To fully appreciate the achievement, take a look at the close-up photographs in this spread by Business Insider. It's easy to be awed by the statistics: the weight, the height, the five-million-plus bricks used. Like all lego kits, the attention to detail is impressive. R2-D2 sits on top in his clever droid socket; the color markings and proportions are spot on; and the S-Foils are not in attack position, which makes sense since we're no longer at war. (Were this a Lego drone, that might be a different matter.) All in all, it's a stunning space-lego achievement, but what makes it timeless is the pilot figure of lego Porkins at the side of the model standing ready to board.
Porkins, you'll remember, was the wingman who covered Biggs in an early attack, failed to heed Biggs's advice to pull up or eject, and got shot down by Death Star guns. In other words, this is a pre-Death-Star-battle X-wing, a lego warning to all of us, perhaps, that dark and difficult challenges lie ahead. Thanks Porkins.

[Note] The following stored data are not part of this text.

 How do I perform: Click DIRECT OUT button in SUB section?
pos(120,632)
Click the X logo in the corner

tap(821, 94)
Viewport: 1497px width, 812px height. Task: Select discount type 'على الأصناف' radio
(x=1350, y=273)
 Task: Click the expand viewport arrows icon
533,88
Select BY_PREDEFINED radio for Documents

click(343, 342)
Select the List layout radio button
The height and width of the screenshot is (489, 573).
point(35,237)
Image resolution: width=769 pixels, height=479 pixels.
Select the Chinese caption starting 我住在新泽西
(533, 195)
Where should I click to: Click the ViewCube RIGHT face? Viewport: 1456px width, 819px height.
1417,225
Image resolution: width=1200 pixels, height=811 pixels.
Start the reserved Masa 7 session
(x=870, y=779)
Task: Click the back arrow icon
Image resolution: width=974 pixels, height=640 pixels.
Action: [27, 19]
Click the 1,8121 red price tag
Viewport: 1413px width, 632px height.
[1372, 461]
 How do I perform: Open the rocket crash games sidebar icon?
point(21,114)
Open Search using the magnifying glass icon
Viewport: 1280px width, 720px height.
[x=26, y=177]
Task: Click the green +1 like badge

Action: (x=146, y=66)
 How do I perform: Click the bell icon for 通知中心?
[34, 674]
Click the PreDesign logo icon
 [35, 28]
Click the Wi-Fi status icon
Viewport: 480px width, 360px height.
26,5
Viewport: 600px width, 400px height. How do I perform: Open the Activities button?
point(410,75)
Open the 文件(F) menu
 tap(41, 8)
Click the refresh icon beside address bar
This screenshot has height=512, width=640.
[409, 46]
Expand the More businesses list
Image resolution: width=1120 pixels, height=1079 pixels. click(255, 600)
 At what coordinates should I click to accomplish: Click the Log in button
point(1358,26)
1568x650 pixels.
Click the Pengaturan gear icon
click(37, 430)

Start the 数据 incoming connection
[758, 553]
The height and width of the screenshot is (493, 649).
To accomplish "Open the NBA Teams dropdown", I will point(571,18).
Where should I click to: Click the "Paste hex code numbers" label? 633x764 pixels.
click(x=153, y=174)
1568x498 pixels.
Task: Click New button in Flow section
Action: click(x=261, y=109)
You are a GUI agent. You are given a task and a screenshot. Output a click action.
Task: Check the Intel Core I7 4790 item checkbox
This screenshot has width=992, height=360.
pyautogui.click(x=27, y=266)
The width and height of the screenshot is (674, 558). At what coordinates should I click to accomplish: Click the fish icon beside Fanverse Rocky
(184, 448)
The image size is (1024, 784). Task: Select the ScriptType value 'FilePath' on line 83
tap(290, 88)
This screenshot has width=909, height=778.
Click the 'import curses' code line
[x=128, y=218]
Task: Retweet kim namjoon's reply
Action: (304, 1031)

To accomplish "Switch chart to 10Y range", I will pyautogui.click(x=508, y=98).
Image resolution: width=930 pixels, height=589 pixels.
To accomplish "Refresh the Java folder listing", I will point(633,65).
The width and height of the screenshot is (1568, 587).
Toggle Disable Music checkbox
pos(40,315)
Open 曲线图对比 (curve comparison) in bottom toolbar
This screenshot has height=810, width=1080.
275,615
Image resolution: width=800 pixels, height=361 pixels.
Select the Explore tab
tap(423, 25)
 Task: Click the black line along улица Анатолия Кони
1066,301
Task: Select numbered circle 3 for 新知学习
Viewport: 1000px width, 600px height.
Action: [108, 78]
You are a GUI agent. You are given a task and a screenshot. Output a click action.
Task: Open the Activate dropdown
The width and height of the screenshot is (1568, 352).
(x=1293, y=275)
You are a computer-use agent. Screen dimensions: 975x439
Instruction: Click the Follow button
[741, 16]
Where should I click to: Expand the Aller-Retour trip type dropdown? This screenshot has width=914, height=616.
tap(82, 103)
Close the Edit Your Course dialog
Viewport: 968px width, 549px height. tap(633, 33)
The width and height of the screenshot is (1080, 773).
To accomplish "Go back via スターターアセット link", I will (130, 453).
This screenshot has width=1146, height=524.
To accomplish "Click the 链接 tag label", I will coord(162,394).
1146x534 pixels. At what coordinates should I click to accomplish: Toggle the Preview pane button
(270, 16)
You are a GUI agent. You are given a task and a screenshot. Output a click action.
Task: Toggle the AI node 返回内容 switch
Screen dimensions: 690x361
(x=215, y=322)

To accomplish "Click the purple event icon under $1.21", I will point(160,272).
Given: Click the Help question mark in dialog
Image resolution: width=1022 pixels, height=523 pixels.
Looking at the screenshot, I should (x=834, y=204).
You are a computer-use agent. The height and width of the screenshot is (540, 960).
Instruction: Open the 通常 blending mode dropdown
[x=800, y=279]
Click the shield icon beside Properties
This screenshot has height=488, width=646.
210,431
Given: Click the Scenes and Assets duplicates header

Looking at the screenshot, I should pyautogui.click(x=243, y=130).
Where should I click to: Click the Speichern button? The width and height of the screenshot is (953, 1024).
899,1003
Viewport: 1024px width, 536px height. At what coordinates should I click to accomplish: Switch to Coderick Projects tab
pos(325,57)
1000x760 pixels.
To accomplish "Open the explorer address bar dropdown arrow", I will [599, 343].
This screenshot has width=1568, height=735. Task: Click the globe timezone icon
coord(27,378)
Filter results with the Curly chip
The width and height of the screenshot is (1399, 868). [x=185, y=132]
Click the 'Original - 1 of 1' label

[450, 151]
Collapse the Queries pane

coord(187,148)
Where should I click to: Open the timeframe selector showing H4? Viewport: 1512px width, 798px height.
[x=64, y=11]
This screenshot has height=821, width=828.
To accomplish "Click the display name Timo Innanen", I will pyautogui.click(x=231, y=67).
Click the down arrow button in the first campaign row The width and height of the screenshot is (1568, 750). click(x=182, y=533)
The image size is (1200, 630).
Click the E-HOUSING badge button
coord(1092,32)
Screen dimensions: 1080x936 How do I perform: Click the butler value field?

Among the many challenges facing our nation is in fact the continuation of the Star Wars franchise, long the mythic cornerstone of our material creed. Shouldering this burden is none other than J. J. Abrams, the man of plot twists and turns, he who has attempted to breathe new life into the Star Trek universe and must now travel back in time and a few galaxies over to give us all A New Hope, again. There is anxiety he may not be up to the task. The alternative outlook is that there is nowhere to go but up after the catastrophic prequels that George Lucas inflicted upon America and the world. Plus Abrams is already getting sound advice from science fiction giants. Were he to stick with a lego theme—and if we can build a 23 ton lego X-Wing, why not?—he might find Eddie Izzard's Death Star canteen routine, brilliantly represented in lego live action, one source of inspiration:
It's quite funny, but remember Mr. Stephens will die like everyone else in the Death Star. Everyone except Jeff Vader.